TABLE 3 Features of prostate glands and menopause
Patient | Number of prostate glands | Total number of gland | Menopause | ||
---|---|---|---|---|---|
Proximal urethra | Median urethra | Distal urethra | |||
1 | 168 | 17 | 13 | 198 | Yes |
2 | 98 | 15 | 67 | 180 | Yes |
3 | 0 | 10 | 0 | 10 | Yes |
6 | 17 | 15 | 19 | 51 | Yes |
7 | 9 | 30 | 20 | 59 | Yes |
8 | 5 | 5 | 4 | 14 | No |
14 | 1 | 16 | 6 | 23 | No |
16 | 34 | 16 | 8 | 58 | Yes |
17 | 107 | 64 | 48 | 219 | Yes |
18 | 38 | 8 | 9 | 55 | Yes |
19 | 12 | 10 | 10 | 32 | No |
20 | 23 | 26 | 6 | 55 | Yes |
21 | 6 | 8 | 2 | 16 | Yes |
22 | 15 | 3 | 0 | 18 | No |
23 | 72 | 17 | 19 | 108 | Yes |
26 | 7 | 23 | 43 | 73 | Yes |
27 | 35 | 44 | 30 | 109 | Yes |
28 | 47 | 27 | 59 | 133 | No |
29 | 8 | 5 | 26 | 39 | No |
30 | 5 | 0 | 43 | 48 | No |
32 | 14 | 31 | 25 | 70 | Yes |
DISCUSSION
Histological analysis of the autopsy material revealed glands composed of both squamous and columnar epithelium surrounding the urethra, with a dense stromal tissue around these structures, as also reported in the literature(9,12-15).
According to Zaviačič (1998)(1), the female prostate can be classified into several types. The anterior, proximal, or meatal types are the richest in prostate tissue, located in the distal half of the female urethra, in the anterior urethra, and behind the urethral meatus. These are the most common type, observed in 66% of cases. The posterior or distal type is the largest prostate tissue, and has been found in the posterior urethra extending to the vesical neck (10% of cases). The rudimentary type includes a small number of glands and ducts that have been found in the entire urethra (8% of cases). Another prostate type has been identified, and is also formed by prostate tissue in the entire urethra (6% of cases).

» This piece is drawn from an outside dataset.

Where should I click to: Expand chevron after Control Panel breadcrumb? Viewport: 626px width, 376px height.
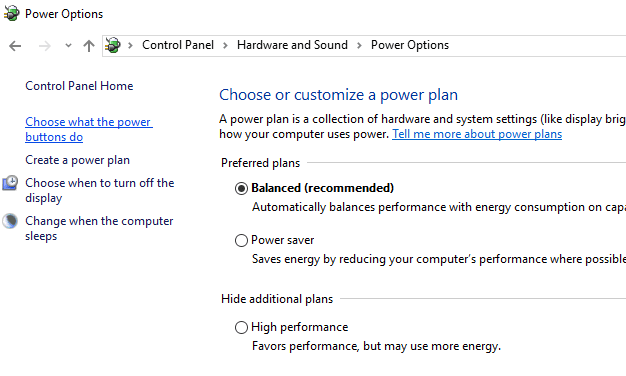[x=225, y=46]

No macroscopic prostate was visualized in this study. According to Zaviačič (1998)(1), the female prostate size and weight corresponds to the entire female urethra and prostate combined, with an average size of 3.3 × 1.9 × 1 cm, and an average weight of 5.2 g. No size data were obtained in the present study. This study found nine cases of glands containing some cystic structures.
Very few studies in female prostate have been published. Wimpissinger et al. (2009)(16) used endoscopy and nuclear magnetic resonance to evaluate seven women who had shown signs and symptoms of prostate problems such as ejaculation and chronic urethral pain. However, no histological study has been carried out.
Custodio et al. (2008)(6) studied the effect of aging on gerbil prostate and reported that reduced levels of dehydroepiandrosterone and estradiol during senescence led to epithelial hypertrophy, metaplasia, neoplasia, and hyperplasia.
CONCLUSION
The number of prostate glands increases after menopause, with proliferative growth and spread from the median to proximal and distal urethra. These results suggest that a reduction in hormone levels can stimulate increase of the female prostate gland and induce further disorders in the woman. This study did characterize the paraurethral glands in women; however, due to the small number of patients studied, this data should be replicated in another cohort.